» **Aim of the exercise**:
Every entry, from the first line to the last, should be output exactly.

[Dataset items]
..............................

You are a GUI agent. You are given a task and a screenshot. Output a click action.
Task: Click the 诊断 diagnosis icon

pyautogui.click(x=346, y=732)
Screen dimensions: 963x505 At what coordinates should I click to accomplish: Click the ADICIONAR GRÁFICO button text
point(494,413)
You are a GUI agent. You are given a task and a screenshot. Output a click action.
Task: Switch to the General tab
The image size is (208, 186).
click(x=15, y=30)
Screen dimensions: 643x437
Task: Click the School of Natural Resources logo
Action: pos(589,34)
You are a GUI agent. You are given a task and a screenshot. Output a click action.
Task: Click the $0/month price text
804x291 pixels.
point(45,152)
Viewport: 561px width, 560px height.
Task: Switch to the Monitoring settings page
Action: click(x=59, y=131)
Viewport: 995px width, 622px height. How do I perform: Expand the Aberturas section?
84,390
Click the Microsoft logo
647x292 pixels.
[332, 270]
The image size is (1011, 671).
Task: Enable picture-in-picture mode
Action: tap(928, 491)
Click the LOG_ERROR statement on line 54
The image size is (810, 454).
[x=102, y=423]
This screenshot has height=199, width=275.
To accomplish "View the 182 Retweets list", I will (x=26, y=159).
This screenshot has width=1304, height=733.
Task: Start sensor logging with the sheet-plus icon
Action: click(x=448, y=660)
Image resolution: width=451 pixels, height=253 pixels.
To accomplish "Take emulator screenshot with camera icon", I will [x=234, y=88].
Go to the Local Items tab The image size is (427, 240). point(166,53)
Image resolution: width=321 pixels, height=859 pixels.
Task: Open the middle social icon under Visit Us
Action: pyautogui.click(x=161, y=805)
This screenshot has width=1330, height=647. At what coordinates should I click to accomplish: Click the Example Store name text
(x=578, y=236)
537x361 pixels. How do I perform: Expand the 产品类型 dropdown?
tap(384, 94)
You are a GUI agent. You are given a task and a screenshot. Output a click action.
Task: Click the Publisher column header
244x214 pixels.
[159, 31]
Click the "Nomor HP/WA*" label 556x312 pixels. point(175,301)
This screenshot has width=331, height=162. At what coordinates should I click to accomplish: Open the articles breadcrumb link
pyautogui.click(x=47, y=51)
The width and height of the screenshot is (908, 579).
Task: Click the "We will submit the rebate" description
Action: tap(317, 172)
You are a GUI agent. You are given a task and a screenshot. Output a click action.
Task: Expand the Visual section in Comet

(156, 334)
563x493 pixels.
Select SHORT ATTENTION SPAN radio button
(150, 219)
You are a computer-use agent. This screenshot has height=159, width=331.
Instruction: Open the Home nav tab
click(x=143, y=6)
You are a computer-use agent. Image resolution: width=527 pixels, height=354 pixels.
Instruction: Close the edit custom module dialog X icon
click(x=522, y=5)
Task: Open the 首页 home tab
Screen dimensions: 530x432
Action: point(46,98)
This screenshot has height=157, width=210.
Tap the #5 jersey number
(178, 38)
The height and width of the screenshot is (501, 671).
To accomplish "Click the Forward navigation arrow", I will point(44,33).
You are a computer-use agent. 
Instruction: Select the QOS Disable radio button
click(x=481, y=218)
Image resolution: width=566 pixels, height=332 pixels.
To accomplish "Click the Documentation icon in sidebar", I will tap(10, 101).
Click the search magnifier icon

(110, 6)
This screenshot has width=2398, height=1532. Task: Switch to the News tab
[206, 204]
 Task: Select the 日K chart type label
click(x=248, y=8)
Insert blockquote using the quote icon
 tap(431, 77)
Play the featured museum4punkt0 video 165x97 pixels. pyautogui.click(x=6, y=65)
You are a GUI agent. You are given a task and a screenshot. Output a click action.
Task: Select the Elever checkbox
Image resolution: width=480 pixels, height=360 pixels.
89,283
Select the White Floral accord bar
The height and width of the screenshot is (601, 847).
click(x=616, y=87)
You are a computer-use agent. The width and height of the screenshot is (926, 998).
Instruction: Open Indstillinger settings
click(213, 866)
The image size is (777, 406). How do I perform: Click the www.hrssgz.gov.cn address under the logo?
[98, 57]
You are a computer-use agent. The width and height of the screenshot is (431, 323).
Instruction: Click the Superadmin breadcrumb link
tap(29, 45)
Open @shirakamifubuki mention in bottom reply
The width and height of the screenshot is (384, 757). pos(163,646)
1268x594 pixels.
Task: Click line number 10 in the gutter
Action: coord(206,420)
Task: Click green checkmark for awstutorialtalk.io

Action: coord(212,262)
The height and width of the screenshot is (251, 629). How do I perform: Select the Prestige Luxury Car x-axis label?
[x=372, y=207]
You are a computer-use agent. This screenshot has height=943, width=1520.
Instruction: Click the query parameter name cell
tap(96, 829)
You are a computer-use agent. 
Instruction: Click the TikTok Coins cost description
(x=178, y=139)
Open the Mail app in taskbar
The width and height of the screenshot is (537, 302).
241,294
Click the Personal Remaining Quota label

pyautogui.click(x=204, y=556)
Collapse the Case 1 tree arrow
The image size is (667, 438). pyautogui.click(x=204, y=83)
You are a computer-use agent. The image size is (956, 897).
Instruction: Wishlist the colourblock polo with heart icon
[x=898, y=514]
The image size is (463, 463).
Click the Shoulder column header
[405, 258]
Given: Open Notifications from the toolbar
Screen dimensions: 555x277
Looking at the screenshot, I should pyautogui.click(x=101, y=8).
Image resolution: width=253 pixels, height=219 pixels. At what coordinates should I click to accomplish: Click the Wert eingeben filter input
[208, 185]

..............................

» **Response to the task**:
You are a GUI agent. You are given a task and a screenshot. Output a click action.
Task: Click the 诊断 diagnosis icon

pyautogui.click(x=346, y=732)
Screen dimensions: 963x505 At what coordinates should I click to accomplish: Click the ADICIONAR GRÁFICO button text
point(494,413)
You are a GUI agent. You are given a task and a screenshot. Output a click action.
Task: Switch to the General tab
The image size is (208, 186).
click(x=15, y=30)
Screen dimensions: 643x437
Task: Click the School of Natural Resources logo
Action: pos(589,34)
You are a GUI agent. You are given a task and a screenshot. Output a click action.
Task: Click the $0/month price text
804x291 pixels.
point(45,152)
Viewport: 561px width, 560px height.
Task: Switch to the Monitoring settings page
Action: click(x=59, y=131)
Viewport: 995px width, 622px height. How do I perform: Expand the Aberturas section?
84,390
Click the Microsoft logo
647x292 pixels.
[332, 270]
The image size is (1011, 671).
Task: Enable picture-in-picture mode
Action: tap(928, 491)
Click the LOG_ERROR statement on line 54
The image size is (810, 454).
[x=102, y=423]
This screenshot has height=199, width=275.
To accomplish "View the 182 Retweets list", I will (x=26, y=159).
This screenshot has width=1304, height=733.
Task: Start sensor logging with the sheet-plus icon
Action: click(x=448, y=660)
Image resolution: width=451 pixels, height=253 pixels.
To accomplish "Take emulator screenshot with camera icon", I will [x=234, y=88].
Go to the Local Items tab The image size is (427, 240). point(166,53)
Image resolution: width=321 pixels, height=859 pixels.
Task: Open the middle social icon under Visit Us
Action: pyautogui.click(x=161, y=805)
This screenshot has width=1330, height=647. At what coordinates should I click to accomplish: Click the Example Store name text
(x=578, y=236)
537x361 pixels. How do I perform: Expand the 产品类型 dropdown?
tap(384, 94)
You are a GUI agent. You are given a task and a screenshot. Output a click action.
Task: Click the Publisher column header
244x214 pixels.
[159, 31]
Click the "Nomor HP/WA*" label 556x312 pixels. point(175,301)
This screenshot has width=331, height=162. At what coordinates should I click to accomplish: Open the articles breadcrumb link
pyautogui.click(x=47, y=51)
The width and height of the screenshot is (908, 579).
Task: Click the "We will submit the rebate" description
Action: tap(317, 172)
You are a GUI agent. You are given a task and a screenshot. Output a click action.
Task: Expand the Visual section in Comet

(156, 334)
563x493 pixels.
Select SHORT ATTENTION SPAN radio button
(150, 219)
You are a computer-use agent. This screenshot has height=159, width=331.
Instruction: Open the Home nav tab
click(x=143, y=6)
You are a computer-use agent. Image resolution: width=527 pixels, height=354 pixels.
Instruction: Close the edit custom module dialog X icon
click(x=522, y=5)
Task: Open the 首页 home tab
Screen dimensions: 530x432
Action: point(46,98)
This screenshot has height=157, width=210.
Tap the #5 jersey number
(178, 38)
The height and width of the screenshot is (501, 671).
To accomplish "Click the Forward navigation arrow", I will point(44,33).
You are a computer-use agent. 
Instruction: Select the QOS Disable radio button
click(x=481, y=218)
Image resolution: width=566 pixels, height=332 pixels.
To accomplish "Click the Documentation icon in sidebar", I will tap(10, 101).
Click the search magnifier icon

(110, 6)
This screenshot has width=2398, height=1532. Task: Switch to the News tab
[206, 204]
 Task: Select the 日K chart type label
click(x=248, y=8)
Insert blockquote using the quote icon
 tap(431, 77)
Play the featured museum4punkt0 video 165x97 pixels. pyautogui.click(x=6, y=65)
You are a GUI agent. You are given a task and a screenshot. Output a click action.
Task: Select the Elever checkbox
Image resolution: width=480 pixels, height=360 pixels.
89,283
Select the White Floral accord bar
The height and width of the screenshot is (601, 847).
click(x=616, y=87)
You are a computer-use agent. The width and height of the screenshot is (926, 998).
Instruction: Open Indstillinger settings
click(213, 866)
The image size is (777, 406). How do I perform: Click the www.hrssgz.gov.cn address under the logo?
[98, 57]
You are a computer-use agent. The width and height of the screenshot is (431, 323).
Instruction: Click the Superadmin breadcrumb link
tap(29, 45)
Open @shirakamifubuki mention in bottom reply
The width and height of the screenshot is (384, 757). pos(163,646)
1268x594 pixels.
Task: Click line number 10 in the gutter
Action: coord(206,420)
Task: Click green checkmark for awstutorialtalk.io

Action: coord(212,262)
The height and width of the screenshot is (251, 629). How do I perform: Select the Prestige Luxury Car x-axis label?
[x=372, y=207]
You are a computer-use agent. This screenshot has height=943, width=1520.
Instruction: Click the query parameter name cell
tap(96, 829)
You are a computer-use agent. 
Instruction: Click the TikTok Coins cost description
(x=178, y=139)
Open the Mail app in taskbar
The width and height of the screenshot is (537, 302).
241,294
Click the Personal Remaining Quota label

pyautogui.click(x=204, y=556)
Collapse the Case 1 tree arrow
The image size is (667, 438). pyautogui.click(x=204, y=83)
You are a computer-use agent. The image size is (956, 897).
Instruction: Wishlist the colourblock polo with heart icon
[x=898, y=514]
The image size is (463, 463).
Click the Shoulder column header
[405, 258]
Given: Open Notifications from the toolbar
Screen dimensions: 555x277
Looking at the screenshot, I should pyautogui.click(x=101, y=8).
Image resolution: width=253 pixels, height=219 pixels. At what coordinates should I click to accomplish: Click the Wert eingeben filter input
[208, 185]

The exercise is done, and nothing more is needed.